==== RECORDS PROVIDED

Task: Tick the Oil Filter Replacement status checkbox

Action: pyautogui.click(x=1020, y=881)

========
==== RECORDS PROVIDED

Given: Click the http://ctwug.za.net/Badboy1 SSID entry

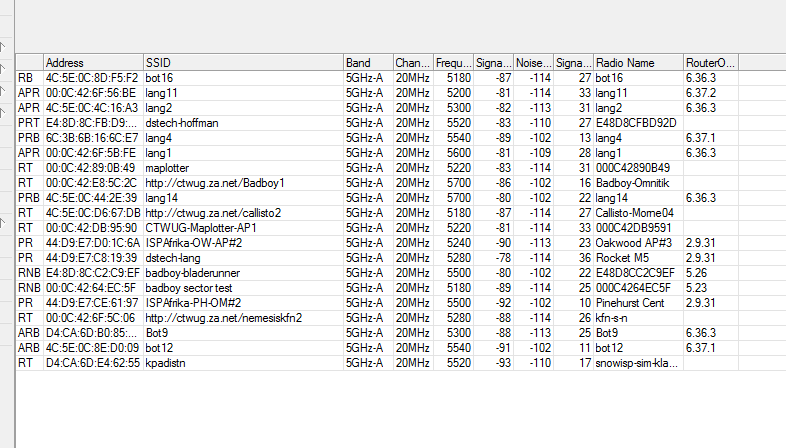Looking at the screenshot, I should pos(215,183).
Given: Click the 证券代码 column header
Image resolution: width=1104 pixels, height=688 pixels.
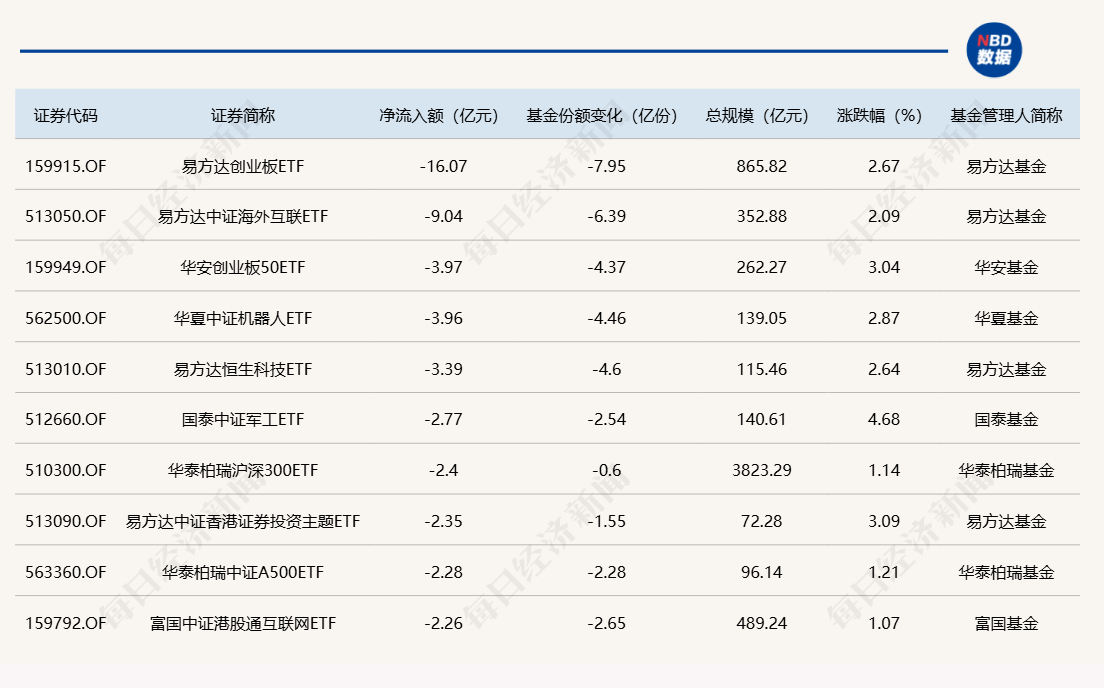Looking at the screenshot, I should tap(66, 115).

========

#### STATED PROBLEM:
Could you quote the stretch from the line containing "Given: Click the 证券代码 column header" through the line containing "Looking at the screenshot, I should tap(66, 115)." word for word, leaving the pictures out?

#### ANSWER TO THIS TASK:
Given: Click the 证券代码 column header
Image resolution: width=1104 pixels, height=688 pixels.
Looking at the screenshot, I should tap(66, 115).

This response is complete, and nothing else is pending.